* Yazılı yönerge 1
Suriye krizi üzerine yazılan metne göre Şam'daki gazeteci arkadaşın adı nedir?

* Alıntı metin
----

YDH- Şam’daki gazeteci arkadaşımız Mehmet Serim, Suriye krizine taraf olan tüm aktörlerin pozisyonlarını ortaya koyarak krizin geleceğine ilişkin bir projeksiyon yaptı.
YDH-Şam’daki gazeteci arkadaşımız Mehmet Serim, Suriye krizine taraf olan tüm aktörlerin pozisyonlarını ortaya koyarak krizin geleceğine ilişkin bir projeksiyon yaptı.
Başlık yanıltmasın sözümüz “savaş bitecek” anlamında değil; “neyin ne olacağı belli olacak, saflar ve durum netleşecek” anlamında.
Roma toplantısı sonrası “dostların başı” ABD’nin bir yandan “çok kan akmasın, üzülüyoruz”, diğer yandan “silahlı muhaliflere yeni yardımlar yapacağız” türünden çelişen açıklamaları sorgulanmadan “acaba çözüm yaklaşıyor mu?” sorusunu soranlar oldu.
ABD’nin açıklaması ve Rusya’nın gösterdiği tepki aslında hiçbir şeyin değişmediğinin göstergesi. Ancak pratikte içeride savaş devam ediyor ve taraflardan birisi “pes” demek üzere. Tarihin işleyişi bunu zorunlu kılıyor.
Aslında Suriye sürecini dikkatli takip edenler sürecin başından bu yana yapılan/uydurulan “birileri tavır değiştiriyor” yorumlarına/haberlerine rağmen “her şeyin hemen hemen aynı kaldığını” bilirler.
Taraflara bakalım önce:
Yönetim
Yönetim, medyaya yansıyan haber ve yorumların aksine çok da zayıflamadı ve mücadelesini kendinden emin bir şekilde sürdürdü.
Yönetim olaylar başlamadan önce Suriye’de “bir şeylerin olacağını” ancak diğer ülkelere benzemeyeceğini düşünüyordu.

----

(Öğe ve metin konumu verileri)

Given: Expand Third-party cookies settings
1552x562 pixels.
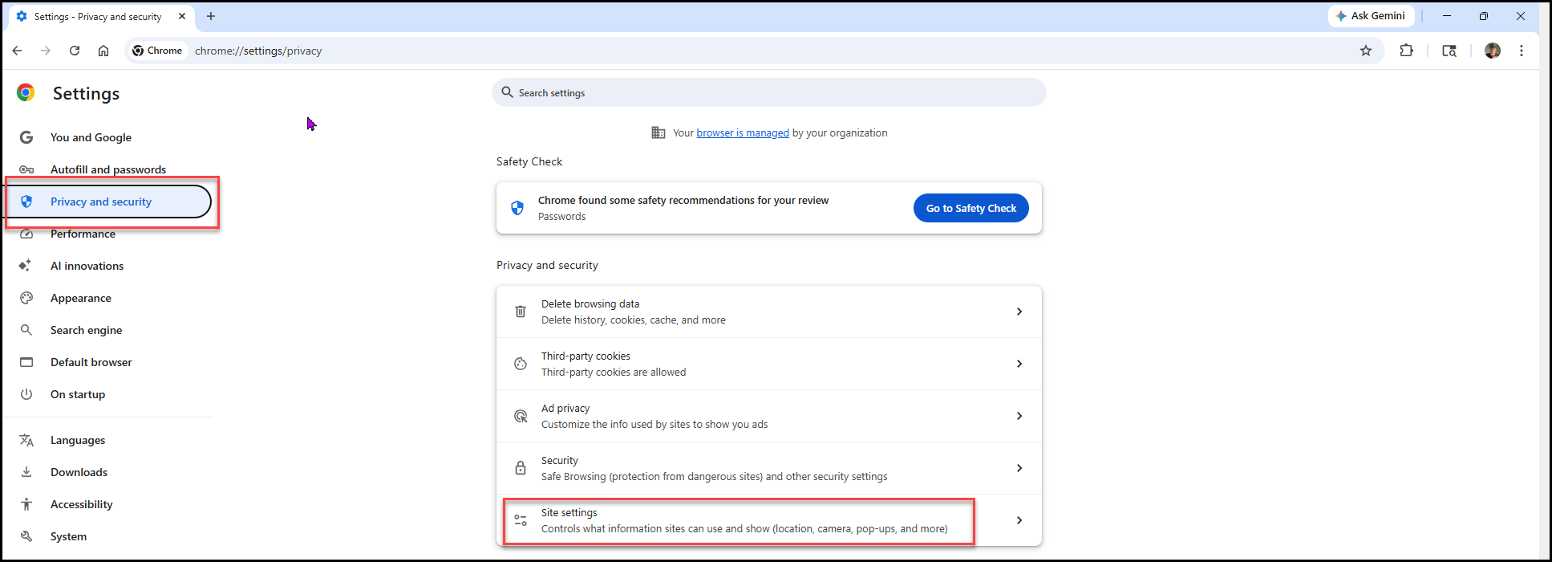Looking at the screenshot, I should tap(769, 364).
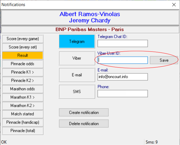Select Score (every game) notification type
The height and width of the screenshot is (145, 180).
[23, 39]
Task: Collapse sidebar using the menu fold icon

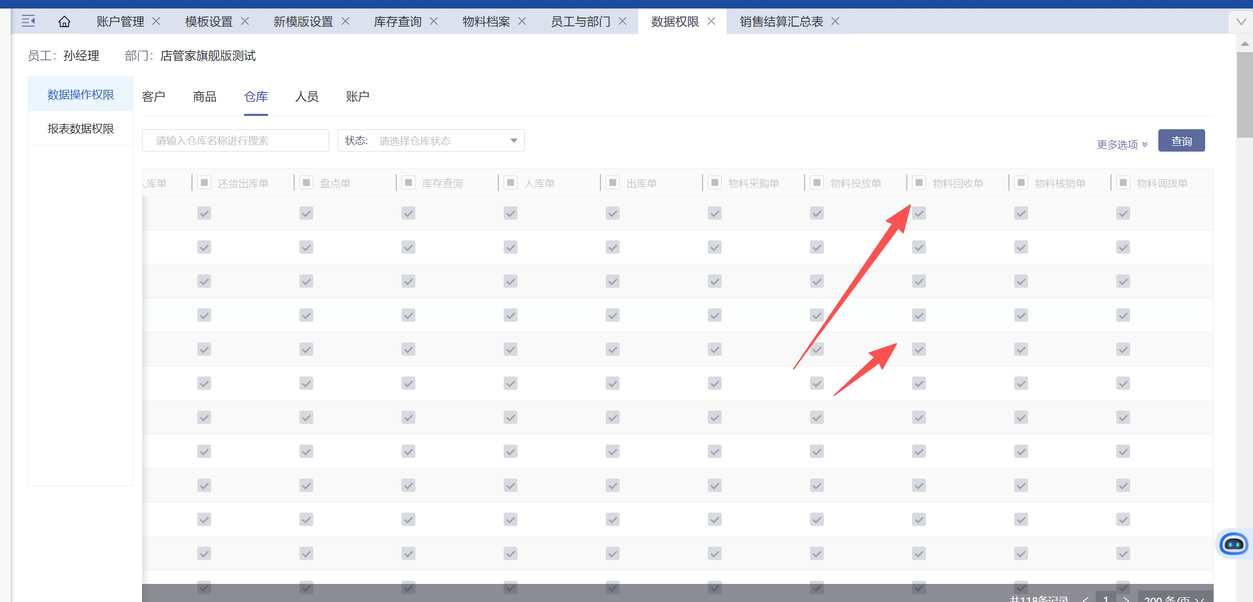Action: tap(28, 21)
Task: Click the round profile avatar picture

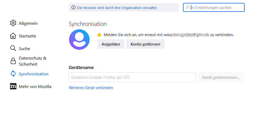Action: tap(79, 40)
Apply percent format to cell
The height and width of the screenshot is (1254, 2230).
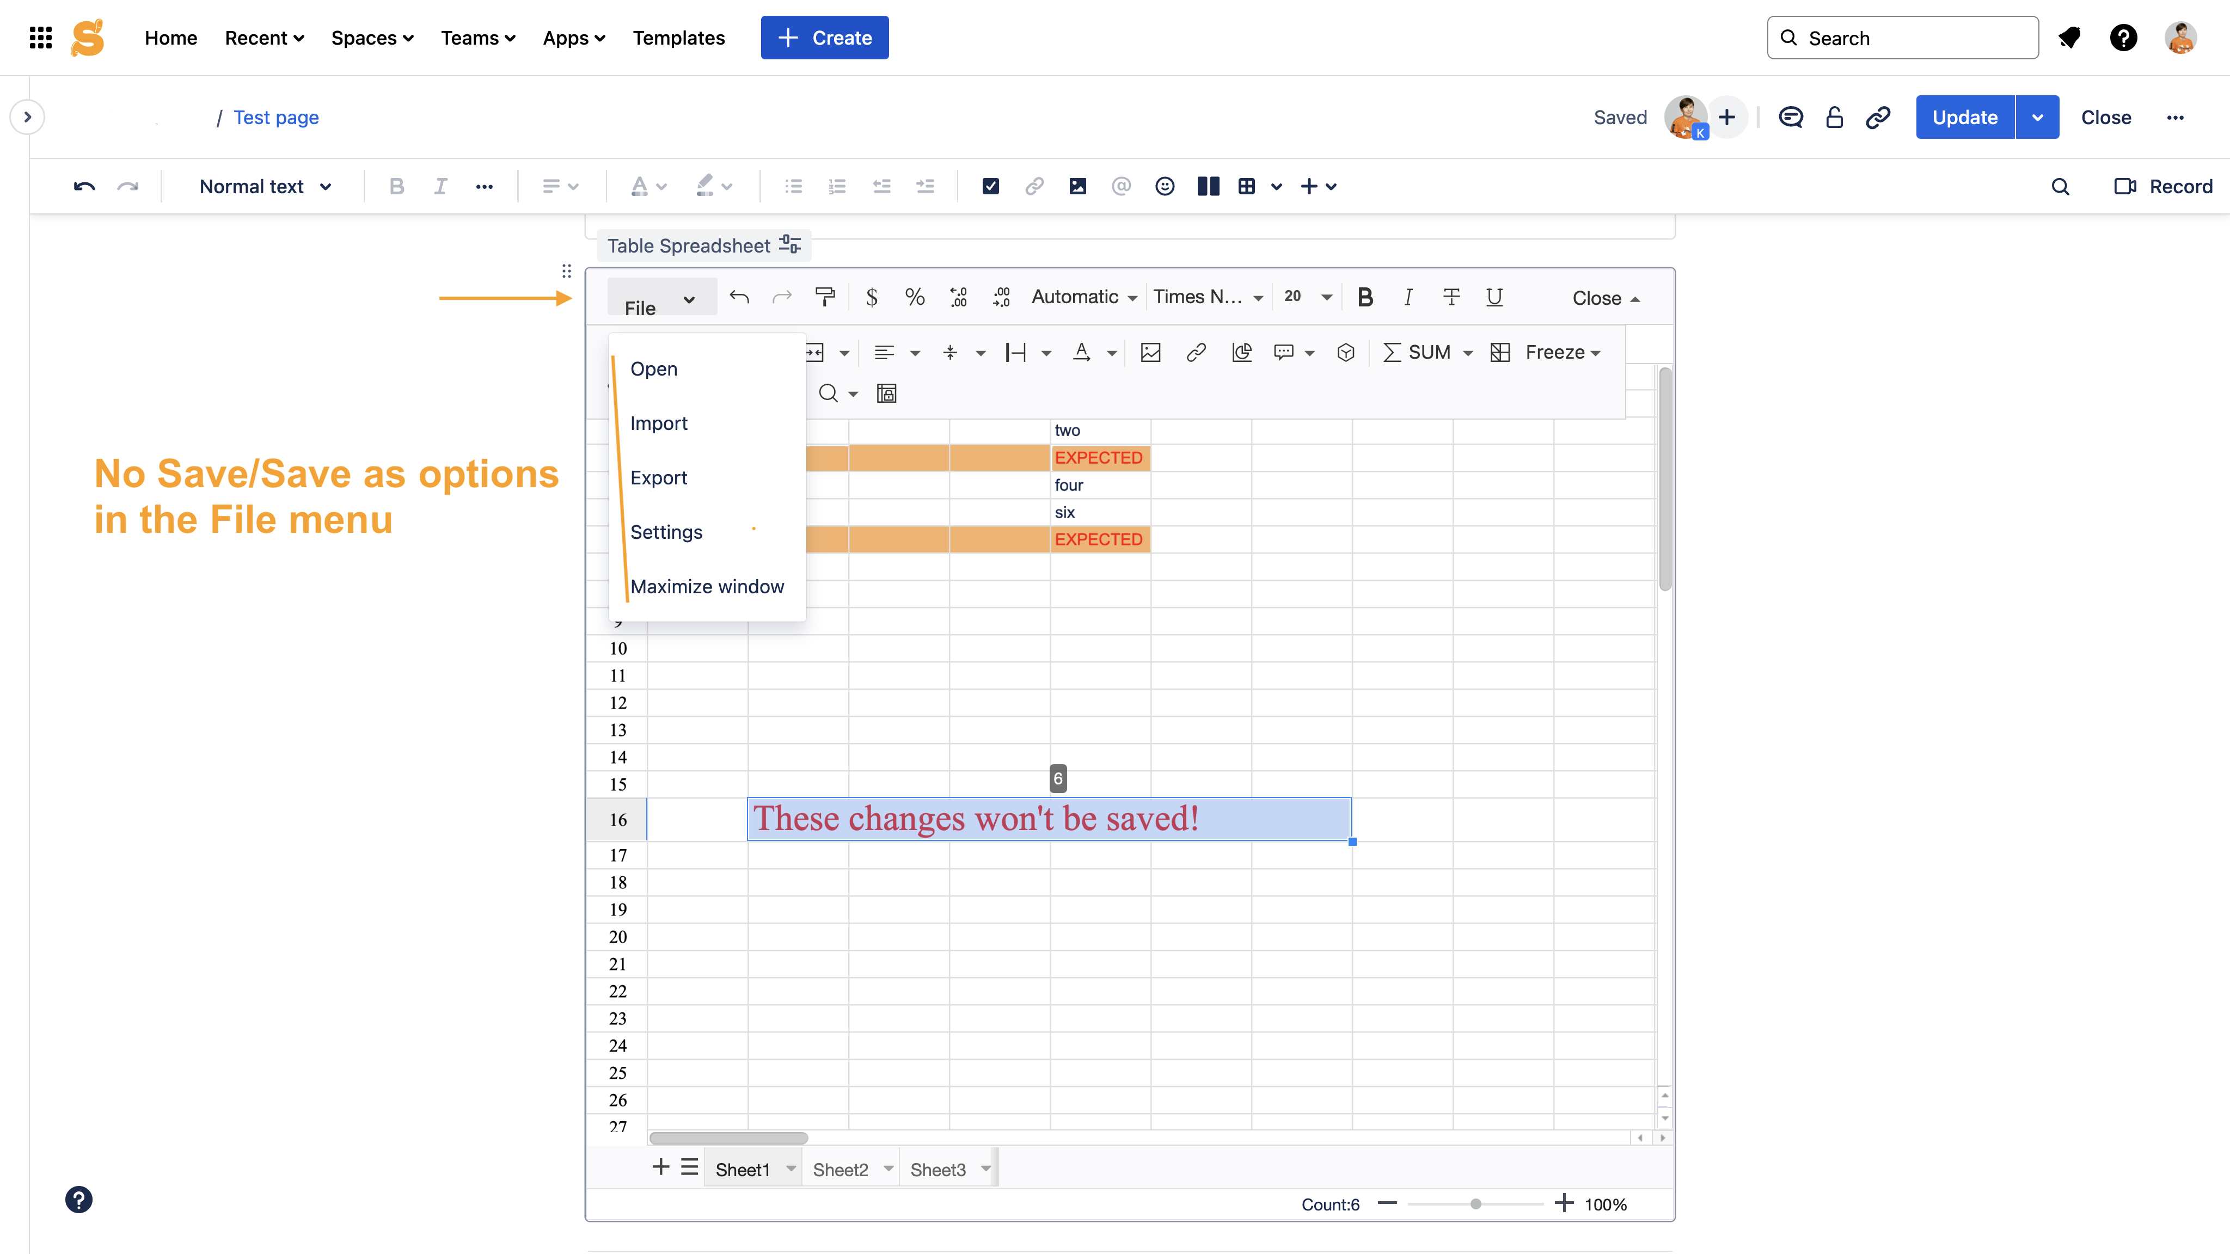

----

* Yazılı yönerge 2
Satırlarda "Task: Click the round profile avatar picture" ifadesini içeren satırdan satırların sonuna kadar olan kısmı, iki uç da dahil olmak üzere, "profile" yerine "account" yazarak güncelle ve başka hiçbir şeyi değiştirme. Yalnızca bu kısmı ver ve resimleri yanıta koyma.

* Nihai yanıt 1
Mehmet Serim.

* Nihai yanıt 2
Task: Click the round account avatar picture

Action: tap(79, 40)
Apply percent format to cell
The height and width of the screenshot is (1254, 2230).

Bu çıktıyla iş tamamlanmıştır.